[Records from a data collection]

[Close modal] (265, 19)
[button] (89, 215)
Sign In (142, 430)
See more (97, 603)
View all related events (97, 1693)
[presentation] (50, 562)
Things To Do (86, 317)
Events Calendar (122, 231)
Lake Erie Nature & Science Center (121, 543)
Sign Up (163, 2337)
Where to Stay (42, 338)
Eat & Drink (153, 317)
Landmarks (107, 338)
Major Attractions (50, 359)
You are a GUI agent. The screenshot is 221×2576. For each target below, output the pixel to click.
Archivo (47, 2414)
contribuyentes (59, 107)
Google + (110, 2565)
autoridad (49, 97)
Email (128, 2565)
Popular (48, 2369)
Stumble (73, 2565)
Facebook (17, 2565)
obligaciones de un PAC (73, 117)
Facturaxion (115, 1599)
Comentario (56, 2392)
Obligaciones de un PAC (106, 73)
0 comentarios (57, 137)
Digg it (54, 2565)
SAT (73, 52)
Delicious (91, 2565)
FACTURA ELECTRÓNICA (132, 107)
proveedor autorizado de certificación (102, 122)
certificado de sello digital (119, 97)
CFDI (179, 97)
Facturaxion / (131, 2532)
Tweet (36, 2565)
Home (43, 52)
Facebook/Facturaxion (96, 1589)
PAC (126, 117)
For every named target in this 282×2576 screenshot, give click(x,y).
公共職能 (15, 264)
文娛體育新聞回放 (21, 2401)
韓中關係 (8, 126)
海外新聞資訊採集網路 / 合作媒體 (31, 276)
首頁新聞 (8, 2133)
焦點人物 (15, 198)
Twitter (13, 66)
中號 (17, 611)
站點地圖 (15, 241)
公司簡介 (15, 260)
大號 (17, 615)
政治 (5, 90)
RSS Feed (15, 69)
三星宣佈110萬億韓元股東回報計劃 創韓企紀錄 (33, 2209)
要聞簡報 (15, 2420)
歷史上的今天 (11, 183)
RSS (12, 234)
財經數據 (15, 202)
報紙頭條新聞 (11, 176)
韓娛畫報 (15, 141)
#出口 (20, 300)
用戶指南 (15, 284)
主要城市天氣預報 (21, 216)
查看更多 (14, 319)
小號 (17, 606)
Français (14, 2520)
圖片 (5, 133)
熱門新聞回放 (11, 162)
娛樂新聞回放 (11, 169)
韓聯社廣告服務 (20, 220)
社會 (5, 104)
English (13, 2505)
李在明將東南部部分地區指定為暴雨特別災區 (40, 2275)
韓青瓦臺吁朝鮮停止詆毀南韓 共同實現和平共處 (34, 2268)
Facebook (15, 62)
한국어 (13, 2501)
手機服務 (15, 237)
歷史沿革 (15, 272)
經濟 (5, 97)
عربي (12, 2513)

▸ **TASK REQUIREMENTS**: All the data needs repeating. Return it exactly.

▸ **EXERCISE RESULT**:
[Close modal] (265, 19)
[button] (89, 215)
Sign In (142, 430)
See more (97, 603)
View all related events (97, 1693)
[presentation] (50, 562)
Things To Do (86, 317)
Events Calendar (122, 231)
Lake Erie Nature & Science Center (121, 543)
Sign Up (163, 2337)
Where to Stay (42, 338)
Eat & Drink (153, 317)
Landmarks (107, 338)
Major Attractions (50, 359)
You are a GUI agent. The screenshot is 221×2576. For each target below, output the pixel to click.
Archivo (47, 2414)
contribuyentes (59, 107)
Google + (110, 2565)
autoridad (49, 97)
Email (128, 2565)
Popular (48, 2369)
Stumble (73, 2565)
Facebook (17, 2565)
obligaciones de un PAC (73, 117)
Facturaxion (115, 1599)
Comentario (56, 2392)
Obligaciones de un PAC (106, 73)
0 comentarios (57, 137)
Digg it (54, 2565)
SAT (73, 52)
Delicious (91, 2565)
FACTURA ELECTRÓNICA (132, 107)
proveedor autorizado de certificación (102, 122)
certificado de sello digital (119, 97)
CFDI (179, 97)
Facturaxion / (131, 2532)
Tweet (36, 2565)
Home (43, 52)
Facebook/Facturaxion (96, 1589)
PAC (126, 117)
For every named target in this 282×2576 screenshot, give click(x,y).
公共職能 (15, 264)
文娛體育新聞回放 (21, 2401)
韓中關係 (8, 126)
海外新聞資訊採集網路 / 合作媒體 (31, 276)
首頁新聞 (8, 2133)
焦點人物 (15, 198)
Twitter (13, 66)
中號 (17, 611)
站點地圖 (15, 241)
公司簡介 (15, 260)
大號 (17, 615)
政治 (5, 90)
RSS Feed (15, 69)
三星宣佈110萬億韓元股東回報計劃 創韓企紀錄 (33, 2209)
要聞簡報 (15, 2420)
歷史上的今天 (11, 183)
RSS (12, 234)
財經數據 (15, 202)
報紙頭條新聞 (11, 176)
韓娛畫報 (15, 141)
#出口 (20, 300)
用戶指南 (15, 284)
主要城市天氣預報 (21, 216)
查看更多 (14, 319)
小號 (17, 606)
Français (14, 2520)
圖片 (5, 133)
熱門新聞回放 (11, 162)
娛樂新聞回放 (11, 169)
韓聯社廣告服務 (20, 220)
社會 (5, 104)
English (13, 2505)
李在明將東南部部分地區指定為暴雨特別災區 (40, 2275)
韓青瓦臺吁朝鮮停止詆毀南韓 共同實現和平共處 (34, 2268)
Facebook (15, 62)
한국어 (13, 2501)
手機服務 (15, 237)
歷史沿革 (15, 272)
經濟 (5, 97)
عربي (12, 2513)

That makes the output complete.